I Big Data che incontriamo tutti i giorni

  • Jan 30, 2018
  • IN Portfolio
  • BY: Alessandra Togni
Spesso, il termine Big Data, viene utilizzato senza conoscerne il vero significato, cosa sono quindi e soprattutto, cosa rappresentano nella nostra vita quotidiana?

Al giorno d’oggi, la quantità effettiva di dati che vengono generati, è assai ingente: telefoni cellulari, carte di credito per qualsiasi tipo di acquisto, storage necessari per le applicazioni dei computer, infrastrutture delle città intelligenti, sensori montati su edifici o mezzi di trasporto pubblici e privati e molto altro ancora.

Tutti questi dati vengono generati con un flusso talmente crescente che le informazioni accumulate nel corso degli ultimi due anni ha superato l’ordine dei Zettabyte (1021 byte), segnando così un record per l’umana civiltà.

Lo scopo principale dei Big Data però è la capacità di saper usare tutte queste informazioni per elaborare, analizzare e trovare riscontri oggettivi su diverse tematiche.

La rivoluzione dei Big Data e, più in generale, il termine Big Data si riferisce proprio a cosa si può fare con tutta questa quantità di informazioni, ossia agli algoritmi capaci di trattare così tante variabili in poco tempo e con poche risorse computazionali.

Fino a qualche tempo fa uno scienziato, per analizzare un’ingente quantità di dati che oggi definiremmo Small o Medium Data, avrebbe impiegato molto tempo e si sarebbe servito di costosi strumenti. Oggi, con un semplice algoritmo, quelle stesse informazioni possono essere elaborate nel giro di poche ore, magari sfruttando un semplice laptop per accedere alla piattaforma di analisi.

Questa è la vera rivoluzione dei Big Data.

Questi sono i Big Data che presuppongono nuove capacità di collegare fra loro le informazioni per fornire un approccio visuale ai dati, suggerendo pattern e modelli di interpretazione fino ad ora inimmaginabili.
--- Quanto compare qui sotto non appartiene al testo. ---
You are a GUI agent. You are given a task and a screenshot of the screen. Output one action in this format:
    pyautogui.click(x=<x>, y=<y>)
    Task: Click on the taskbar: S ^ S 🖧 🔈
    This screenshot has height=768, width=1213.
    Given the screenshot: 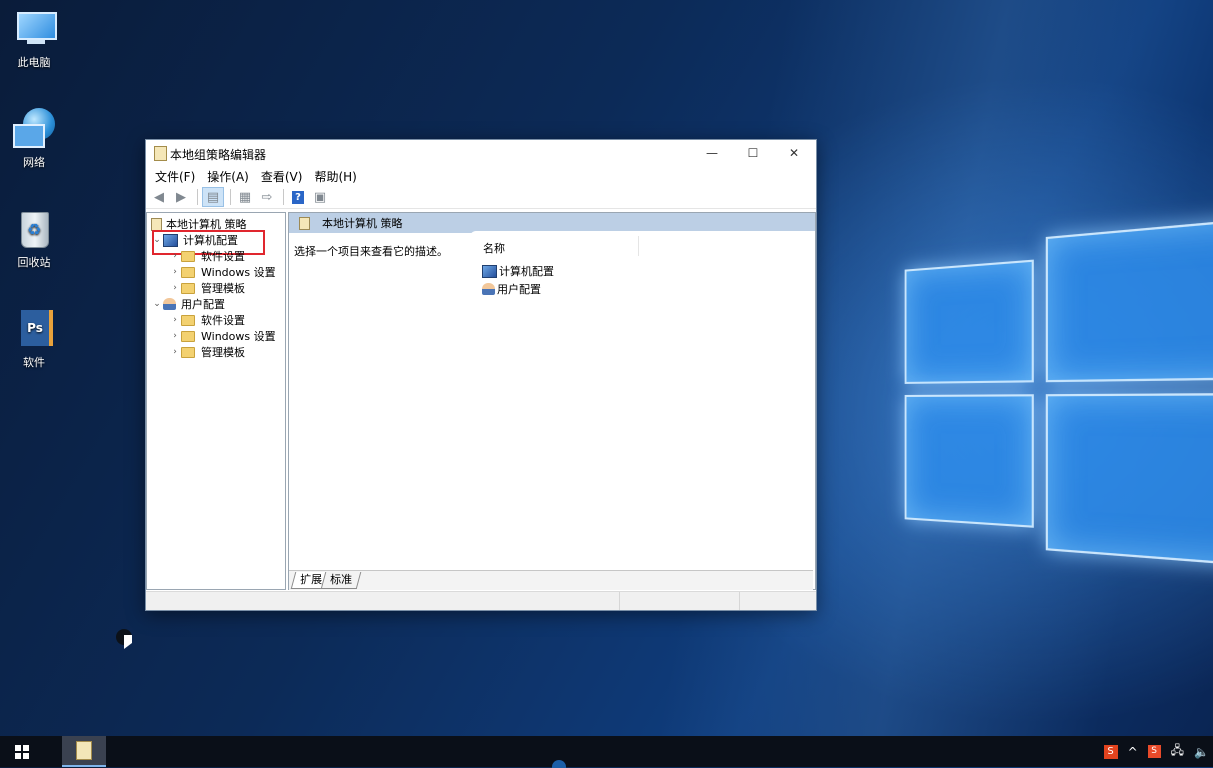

Nessun settore in cui esista un marketing e dei dati da analizzare può dirsi indenne dalla rivoluzione dei Big Data e parliamo di mercati business più disparati: automobili, medicina, commercio, biologia, chimica farmaceutica, finanza ma non solo, i Big Data sono entrati nelle vite di ogni singola persona, senza che nessuno se ne accorgesse.

Ed ecco alcuni esempi di cosa, i Big Data, siano in grado di compiere.

In ambito marketing possiamo dire che l’uso dei Big Data è noto nella costruzione dei metodi di raccomandazione, come quelli utilizzati da Netflix e Amazon per far proposte di acquisto ai propri clienti sulla base dei loro interessi rispetto a quelli di milioni di altre persone.
Tutto ciò lo si può intuire dai dati provenienti dalla navigazione di un utente, dai suoi precedenti acquisti, dai prodotti valutati o ricercati che danno la possibilità ai colossi del commercio di suggerire i prodotti più adatti agli scopi del cliente spingendolo quindi a comprare per necessità momentanea, permanente o per semplice impulso.

Sempre nella categoria dei Big Data, troviamo gli algoritmi in grado di capire se una shopper donna è in dolce attesa, se è single o se per esempio ha animali di compagnia: tutto ciò lo si ricava tracciando le sue ricerche Web e gli oggetti acquisiti in precedenza. Una volta individuato il particolare, a quella stessa utente si offrono offerte speciali e coupon su prodotti mirati.

Sempre grazie all’aiuto dei Big Data, le stesse società emettitrici di carte di credito hanno individuato delle associazioni inusuali per valutare il rischio finanziario di una persona.
Secondo alcune ricerche di data mining, è emerso che le persone che comprano i feltrini per i mobili rappresentano i clienti migliori per gli istituti di credito, perché molto più attenti ai dettagli e quindi propensi a colmare i propri debiti nei tempi giusti.

Anche nella sfera pubblica ci sono tantissimi tipi di applicazioni per i Big Data come ad esempio lo studio delle associazioni tra la qualità dell’aria e la salute oppure il dispiegamento delle forze dell’ordine nei luoghi in cui i reati hanno una maggiore probabilità di verificarsi.

Nel momento in cui viene superata la diffidenza a questo nuovo modo di ragionare, si può giungere alla conclusione che i Big Data siano in grado di supportare al meglio la raccolta, la classificazione, l’analisi e la sintesi dei dati di un determinato settore, offrendo informazioni preziose che vanno al di là del semplice dato grezzo.